━━━ DATA FOR THE TASK ━━━
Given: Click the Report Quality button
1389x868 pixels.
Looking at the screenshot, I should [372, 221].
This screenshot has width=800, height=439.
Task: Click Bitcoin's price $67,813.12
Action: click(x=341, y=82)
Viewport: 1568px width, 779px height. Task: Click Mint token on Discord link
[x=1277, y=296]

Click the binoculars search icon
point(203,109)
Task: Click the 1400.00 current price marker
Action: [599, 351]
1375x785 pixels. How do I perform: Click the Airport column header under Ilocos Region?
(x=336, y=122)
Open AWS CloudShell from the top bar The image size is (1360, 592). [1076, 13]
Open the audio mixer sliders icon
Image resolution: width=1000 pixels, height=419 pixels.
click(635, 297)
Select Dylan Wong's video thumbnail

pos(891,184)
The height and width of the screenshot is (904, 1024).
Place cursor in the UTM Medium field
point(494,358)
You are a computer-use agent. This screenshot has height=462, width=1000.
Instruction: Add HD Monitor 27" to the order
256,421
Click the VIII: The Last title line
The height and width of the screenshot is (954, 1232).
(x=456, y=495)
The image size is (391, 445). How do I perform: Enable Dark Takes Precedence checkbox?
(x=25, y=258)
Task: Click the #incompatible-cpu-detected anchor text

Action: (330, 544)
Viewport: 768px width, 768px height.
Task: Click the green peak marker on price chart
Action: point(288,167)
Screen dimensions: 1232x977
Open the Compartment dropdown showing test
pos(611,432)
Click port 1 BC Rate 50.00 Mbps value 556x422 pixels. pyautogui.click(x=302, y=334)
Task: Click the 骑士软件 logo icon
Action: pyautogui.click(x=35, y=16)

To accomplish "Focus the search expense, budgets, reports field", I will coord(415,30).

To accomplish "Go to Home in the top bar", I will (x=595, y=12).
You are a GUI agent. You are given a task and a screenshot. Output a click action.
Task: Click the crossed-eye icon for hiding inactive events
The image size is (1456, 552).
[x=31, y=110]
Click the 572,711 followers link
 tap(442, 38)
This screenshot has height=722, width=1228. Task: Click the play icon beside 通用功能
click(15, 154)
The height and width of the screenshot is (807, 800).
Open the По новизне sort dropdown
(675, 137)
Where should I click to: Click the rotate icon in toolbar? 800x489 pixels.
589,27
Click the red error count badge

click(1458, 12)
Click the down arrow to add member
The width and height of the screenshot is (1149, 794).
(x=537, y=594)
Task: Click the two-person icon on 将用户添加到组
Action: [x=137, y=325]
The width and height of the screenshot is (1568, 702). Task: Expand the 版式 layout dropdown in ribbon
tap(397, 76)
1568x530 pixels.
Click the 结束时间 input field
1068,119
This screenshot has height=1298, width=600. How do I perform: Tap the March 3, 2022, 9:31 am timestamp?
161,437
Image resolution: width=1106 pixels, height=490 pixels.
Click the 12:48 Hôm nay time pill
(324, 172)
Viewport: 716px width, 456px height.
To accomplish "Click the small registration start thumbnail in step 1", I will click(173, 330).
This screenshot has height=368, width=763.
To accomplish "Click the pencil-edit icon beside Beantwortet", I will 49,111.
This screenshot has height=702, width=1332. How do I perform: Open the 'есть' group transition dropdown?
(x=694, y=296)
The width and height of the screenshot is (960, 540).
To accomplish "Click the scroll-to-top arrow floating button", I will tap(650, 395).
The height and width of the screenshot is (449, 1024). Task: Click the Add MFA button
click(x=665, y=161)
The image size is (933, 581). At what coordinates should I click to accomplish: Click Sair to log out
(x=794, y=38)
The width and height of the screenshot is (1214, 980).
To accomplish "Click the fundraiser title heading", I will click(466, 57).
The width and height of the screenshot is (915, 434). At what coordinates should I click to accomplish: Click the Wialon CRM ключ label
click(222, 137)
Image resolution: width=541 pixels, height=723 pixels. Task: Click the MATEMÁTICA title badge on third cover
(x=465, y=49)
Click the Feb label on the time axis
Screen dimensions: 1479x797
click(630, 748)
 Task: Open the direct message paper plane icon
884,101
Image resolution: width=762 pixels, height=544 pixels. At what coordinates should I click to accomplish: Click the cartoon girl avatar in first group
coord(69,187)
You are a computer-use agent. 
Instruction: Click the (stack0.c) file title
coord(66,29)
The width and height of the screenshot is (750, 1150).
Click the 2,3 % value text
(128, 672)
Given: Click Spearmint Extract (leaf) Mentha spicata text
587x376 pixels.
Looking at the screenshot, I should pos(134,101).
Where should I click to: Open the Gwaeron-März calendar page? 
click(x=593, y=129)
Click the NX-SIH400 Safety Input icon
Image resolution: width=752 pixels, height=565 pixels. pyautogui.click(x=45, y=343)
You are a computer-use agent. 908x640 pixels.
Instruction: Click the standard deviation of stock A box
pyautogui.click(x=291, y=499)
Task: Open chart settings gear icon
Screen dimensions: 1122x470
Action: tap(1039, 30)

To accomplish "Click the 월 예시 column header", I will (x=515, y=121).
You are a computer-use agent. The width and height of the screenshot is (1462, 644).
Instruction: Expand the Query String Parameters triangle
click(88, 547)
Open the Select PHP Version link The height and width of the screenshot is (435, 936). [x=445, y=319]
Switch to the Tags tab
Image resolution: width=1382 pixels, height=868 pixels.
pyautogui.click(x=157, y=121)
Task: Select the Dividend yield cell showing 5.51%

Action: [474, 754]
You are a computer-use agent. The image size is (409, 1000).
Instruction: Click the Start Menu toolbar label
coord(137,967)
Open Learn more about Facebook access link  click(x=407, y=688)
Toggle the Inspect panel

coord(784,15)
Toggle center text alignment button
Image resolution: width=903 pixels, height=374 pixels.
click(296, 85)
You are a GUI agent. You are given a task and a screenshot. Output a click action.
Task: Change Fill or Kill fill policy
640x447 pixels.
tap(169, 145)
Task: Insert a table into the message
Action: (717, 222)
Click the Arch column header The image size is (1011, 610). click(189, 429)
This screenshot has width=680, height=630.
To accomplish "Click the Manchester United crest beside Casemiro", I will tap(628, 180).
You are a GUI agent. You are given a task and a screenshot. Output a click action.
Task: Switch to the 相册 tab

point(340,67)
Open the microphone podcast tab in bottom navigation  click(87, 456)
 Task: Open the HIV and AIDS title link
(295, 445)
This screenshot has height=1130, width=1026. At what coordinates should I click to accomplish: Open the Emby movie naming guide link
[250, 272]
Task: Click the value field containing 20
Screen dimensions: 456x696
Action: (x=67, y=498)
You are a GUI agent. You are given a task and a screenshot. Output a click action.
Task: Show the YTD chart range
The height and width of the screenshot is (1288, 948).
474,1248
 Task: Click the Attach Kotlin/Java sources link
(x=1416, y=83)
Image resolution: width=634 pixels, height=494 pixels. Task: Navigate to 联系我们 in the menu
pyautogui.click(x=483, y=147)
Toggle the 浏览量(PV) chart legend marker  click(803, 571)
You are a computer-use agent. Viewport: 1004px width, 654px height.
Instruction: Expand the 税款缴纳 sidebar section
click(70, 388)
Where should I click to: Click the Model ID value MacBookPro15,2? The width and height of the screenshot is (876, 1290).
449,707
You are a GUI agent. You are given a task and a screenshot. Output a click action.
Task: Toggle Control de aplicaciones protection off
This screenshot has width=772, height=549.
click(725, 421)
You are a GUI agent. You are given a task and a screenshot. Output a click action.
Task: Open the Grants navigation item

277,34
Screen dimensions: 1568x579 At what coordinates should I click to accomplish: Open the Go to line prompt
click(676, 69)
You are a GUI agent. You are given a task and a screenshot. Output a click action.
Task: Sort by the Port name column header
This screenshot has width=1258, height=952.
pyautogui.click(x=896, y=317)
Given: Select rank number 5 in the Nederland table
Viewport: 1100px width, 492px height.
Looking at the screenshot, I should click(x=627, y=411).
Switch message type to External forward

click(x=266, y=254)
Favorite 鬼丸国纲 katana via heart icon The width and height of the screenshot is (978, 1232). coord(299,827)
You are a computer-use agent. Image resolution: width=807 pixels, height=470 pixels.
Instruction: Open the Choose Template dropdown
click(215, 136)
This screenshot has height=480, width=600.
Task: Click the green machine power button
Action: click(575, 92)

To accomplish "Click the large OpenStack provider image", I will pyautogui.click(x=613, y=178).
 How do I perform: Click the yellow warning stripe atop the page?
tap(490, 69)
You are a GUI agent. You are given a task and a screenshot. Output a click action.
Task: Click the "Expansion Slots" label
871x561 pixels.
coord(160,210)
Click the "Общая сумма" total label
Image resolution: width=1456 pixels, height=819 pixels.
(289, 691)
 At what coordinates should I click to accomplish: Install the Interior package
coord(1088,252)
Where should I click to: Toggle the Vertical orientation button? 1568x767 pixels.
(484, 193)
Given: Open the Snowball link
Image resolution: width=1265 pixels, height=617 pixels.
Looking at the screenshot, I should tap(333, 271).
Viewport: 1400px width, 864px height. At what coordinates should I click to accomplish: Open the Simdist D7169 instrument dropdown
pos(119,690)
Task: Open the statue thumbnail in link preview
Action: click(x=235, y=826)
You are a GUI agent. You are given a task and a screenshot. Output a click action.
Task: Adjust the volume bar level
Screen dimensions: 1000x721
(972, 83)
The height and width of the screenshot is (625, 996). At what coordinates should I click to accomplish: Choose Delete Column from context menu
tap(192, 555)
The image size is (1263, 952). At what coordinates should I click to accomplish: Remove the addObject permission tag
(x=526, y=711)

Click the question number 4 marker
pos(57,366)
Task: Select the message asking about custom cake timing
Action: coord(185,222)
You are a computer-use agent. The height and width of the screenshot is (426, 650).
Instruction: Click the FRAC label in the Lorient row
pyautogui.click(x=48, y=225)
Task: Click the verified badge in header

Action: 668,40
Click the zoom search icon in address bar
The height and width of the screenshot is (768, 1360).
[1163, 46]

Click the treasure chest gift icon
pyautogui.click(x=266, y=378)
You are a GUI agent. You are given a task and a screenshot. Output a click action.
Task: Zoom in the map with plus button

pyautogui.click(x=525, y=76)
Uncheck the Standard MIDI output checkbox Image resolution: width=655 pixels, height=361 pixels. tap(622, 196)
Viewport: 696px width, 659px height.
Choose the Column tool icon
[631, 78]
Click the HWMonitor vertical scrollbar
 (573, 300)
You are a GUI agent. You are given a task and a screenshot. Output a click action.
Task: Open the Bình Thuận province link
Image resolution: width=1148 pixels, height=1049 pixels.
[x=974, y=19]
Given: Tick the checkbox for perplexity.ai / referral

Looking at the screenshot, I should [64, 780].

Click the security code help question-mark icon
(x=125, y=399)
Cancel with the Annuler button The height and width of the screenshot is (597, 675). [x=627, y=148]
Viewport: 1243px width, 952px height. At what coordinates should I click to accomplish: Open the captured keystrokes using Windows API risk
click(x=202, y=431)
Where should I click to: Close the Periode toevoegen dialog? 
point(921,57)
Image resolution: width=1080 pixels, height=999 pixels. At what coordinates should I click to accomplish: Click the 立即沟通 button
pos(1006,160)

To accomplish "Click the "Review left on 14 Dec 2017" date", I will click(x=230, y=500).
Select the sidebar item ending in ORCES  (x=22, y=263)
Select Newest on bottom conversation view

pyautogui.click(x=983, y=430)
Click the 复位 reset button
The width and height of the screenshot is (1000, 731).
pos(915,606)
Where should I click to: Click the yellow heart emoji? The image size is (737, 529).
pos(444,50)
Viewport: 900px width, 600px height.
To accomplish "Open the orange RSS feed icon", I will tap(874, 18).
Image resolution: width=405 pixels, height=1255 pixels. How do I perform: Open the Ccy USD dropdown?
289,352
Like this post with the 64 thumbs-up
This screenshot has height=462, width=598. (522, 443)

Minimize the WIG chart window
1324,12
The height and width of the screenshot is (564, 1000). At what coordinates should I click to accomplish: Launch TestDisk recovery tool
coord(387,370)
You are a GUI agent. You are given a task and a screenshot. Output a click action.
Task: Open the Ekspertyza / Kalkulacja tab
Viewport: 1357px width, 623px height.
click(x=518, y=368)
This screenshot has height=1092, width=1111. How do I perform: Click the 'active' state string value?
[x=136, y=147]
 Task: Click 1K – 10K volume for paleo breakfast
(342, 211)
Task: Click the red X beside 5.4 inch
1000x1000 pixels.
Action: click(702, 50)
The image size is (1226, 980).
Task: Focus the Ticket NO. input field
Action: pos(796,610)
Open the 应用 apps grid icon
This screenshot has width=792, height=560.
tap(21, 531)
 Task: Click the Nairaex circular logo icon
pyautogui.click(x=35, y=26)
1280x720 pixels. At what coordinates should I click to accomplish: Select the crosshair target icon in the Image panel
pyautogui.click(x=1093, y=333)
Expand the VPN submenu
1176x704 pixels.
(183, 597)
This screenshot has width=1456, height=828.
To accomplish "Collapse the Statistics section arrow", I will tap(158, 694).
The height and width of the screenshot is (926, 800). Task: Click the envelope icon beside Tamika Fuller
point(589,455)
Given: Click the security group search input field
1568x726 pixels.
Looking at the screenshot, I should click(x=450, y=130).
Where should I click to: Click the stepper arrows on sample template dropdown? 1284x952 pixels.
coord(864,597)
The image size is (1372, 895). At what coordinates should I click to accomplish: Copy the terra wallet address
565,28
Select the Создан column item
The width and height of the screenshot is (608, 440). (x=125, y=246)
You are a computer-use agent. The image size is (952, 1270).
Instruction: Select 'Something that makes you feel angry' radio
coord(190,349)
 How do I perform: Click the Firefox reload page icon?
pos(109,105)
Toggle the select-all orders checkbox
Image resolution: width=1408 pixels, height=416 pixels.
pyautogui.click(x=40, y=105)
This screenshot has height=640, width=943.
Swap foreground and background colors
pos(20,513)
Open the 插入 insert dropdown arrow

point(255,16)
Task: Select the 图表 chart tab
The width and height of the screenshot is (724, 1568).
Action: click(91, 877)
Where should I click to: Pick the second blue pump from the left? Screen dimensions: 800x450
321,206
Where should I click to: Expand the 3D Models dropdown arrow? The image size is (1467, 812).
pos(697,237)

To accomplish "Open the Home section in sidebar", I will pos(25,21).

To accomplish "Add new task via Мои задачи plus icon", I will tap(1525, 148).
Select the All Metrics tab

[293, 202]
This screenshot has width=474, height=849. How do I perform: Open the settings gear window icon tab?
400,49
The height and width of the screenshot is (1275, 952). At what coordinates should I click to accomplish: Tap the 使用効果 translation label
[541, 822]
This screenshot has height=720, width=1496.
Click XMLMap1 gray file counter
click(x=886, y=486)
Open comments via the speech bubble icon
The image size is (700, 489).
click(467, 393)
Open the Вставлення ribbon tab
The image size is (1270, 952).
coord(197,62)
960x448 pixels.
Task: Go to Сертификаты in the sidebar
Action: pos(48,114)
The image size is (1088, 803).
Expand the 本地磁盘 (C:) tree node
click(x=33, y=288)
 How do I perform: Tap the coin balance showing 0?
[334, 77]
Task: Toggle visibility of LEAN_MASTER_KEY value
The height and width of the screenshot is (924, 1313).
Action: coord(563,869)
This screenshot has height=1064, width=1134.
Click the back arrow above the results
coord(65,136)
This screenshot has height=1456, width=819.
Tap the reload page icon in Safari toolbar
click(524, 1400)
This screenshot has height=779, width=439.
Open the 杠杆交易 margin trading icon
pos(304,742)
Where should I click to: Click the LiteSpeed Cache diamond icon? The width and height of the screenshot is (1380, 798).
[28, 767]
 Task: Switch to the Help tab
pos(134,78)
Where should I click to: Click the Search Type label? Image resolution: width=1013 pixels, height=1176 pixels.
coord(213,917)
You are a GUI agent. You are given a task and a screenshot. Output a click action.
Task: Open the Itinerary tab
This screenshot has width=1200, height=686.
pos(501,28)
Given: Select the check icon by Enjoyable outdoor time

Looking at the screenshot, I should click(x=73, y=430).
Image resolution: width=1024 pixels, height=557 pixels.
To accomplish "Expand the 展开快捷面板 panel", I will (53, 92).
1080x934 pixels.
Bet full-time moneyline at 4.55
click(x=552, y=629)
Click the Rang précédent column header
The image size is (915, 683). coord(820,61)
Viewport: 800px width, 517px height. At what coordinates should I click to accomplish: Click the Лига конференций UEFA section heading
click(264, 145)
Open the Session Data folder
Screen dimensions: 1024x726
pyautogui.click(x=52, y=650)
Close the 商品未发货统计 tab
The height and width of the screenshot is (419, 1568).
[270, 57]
━━━
Looking at the entries, count the lines where the word "Home" appears, and state the count by itself.

RESULT
2